── Available records

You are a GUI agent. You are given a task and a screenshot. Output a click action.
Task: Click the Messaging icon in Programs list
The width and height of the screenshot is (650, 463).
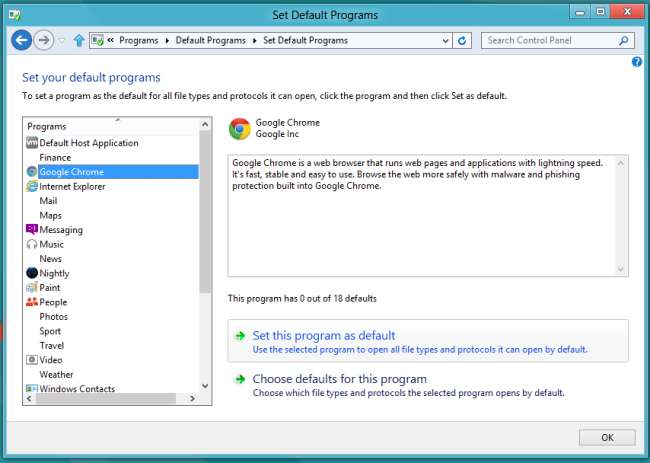click(32, 229)
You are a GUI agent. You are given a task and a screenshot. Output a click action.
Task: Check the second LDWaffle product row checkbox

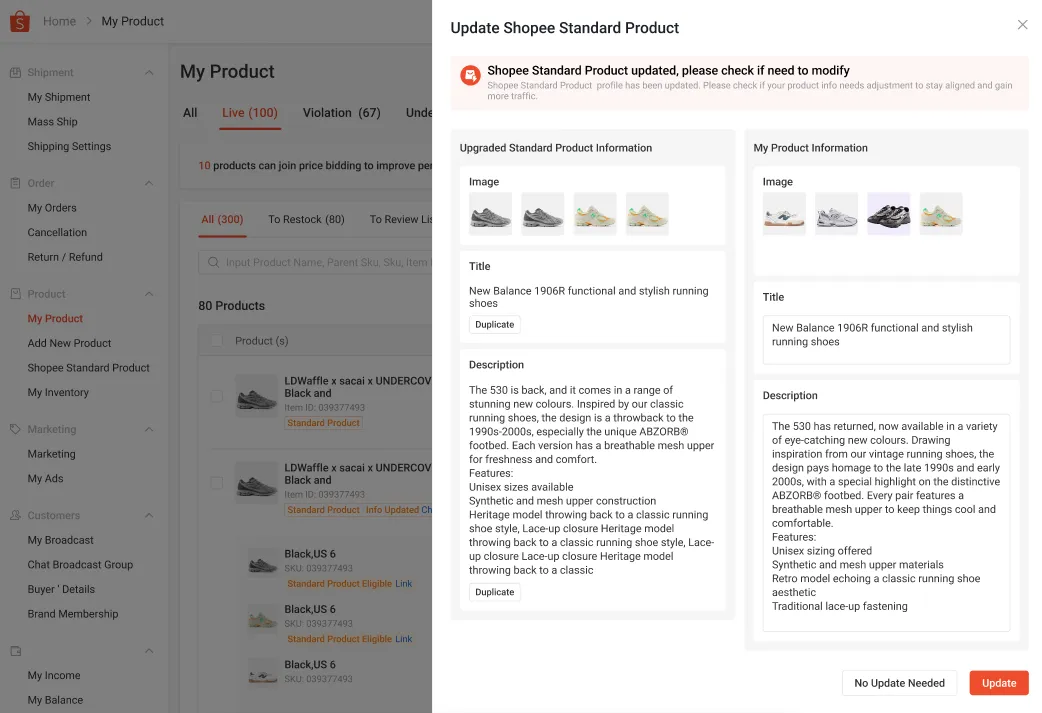(216, 482)
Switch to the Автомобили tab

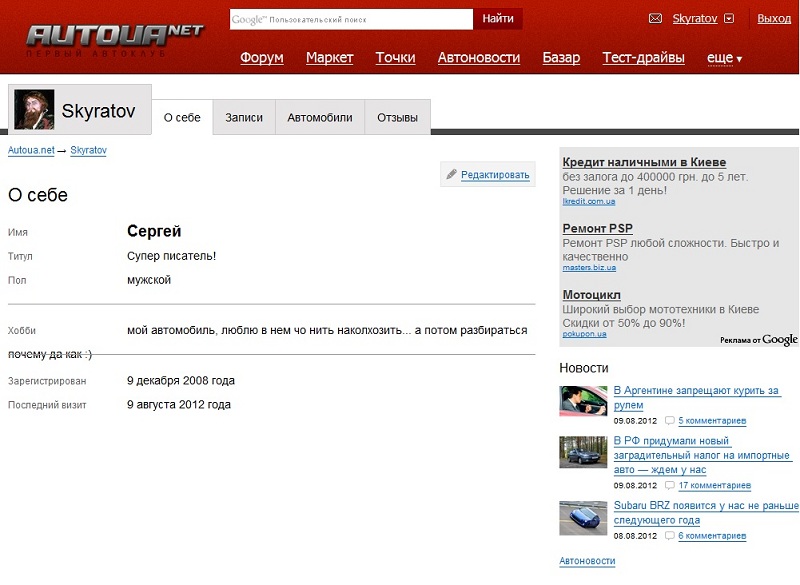[320, 118]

────

# Your assignment
All of the entries above are to be restated word for word, minus the images.

# Expected answer
You are a GUI agent. You are given a task and a screenshot. Output a click action.
Task: Click the Messaging icon in Programs list
The width and height of the screenshot is (650, 463).
click(32, 229)
You are a GUI agent. You are given a task and a screenshot. Output a click action.
Task: Check the second LDWaffle product row checkbox

(216, 482)
Switch to the Автомобили tab

[320, 118]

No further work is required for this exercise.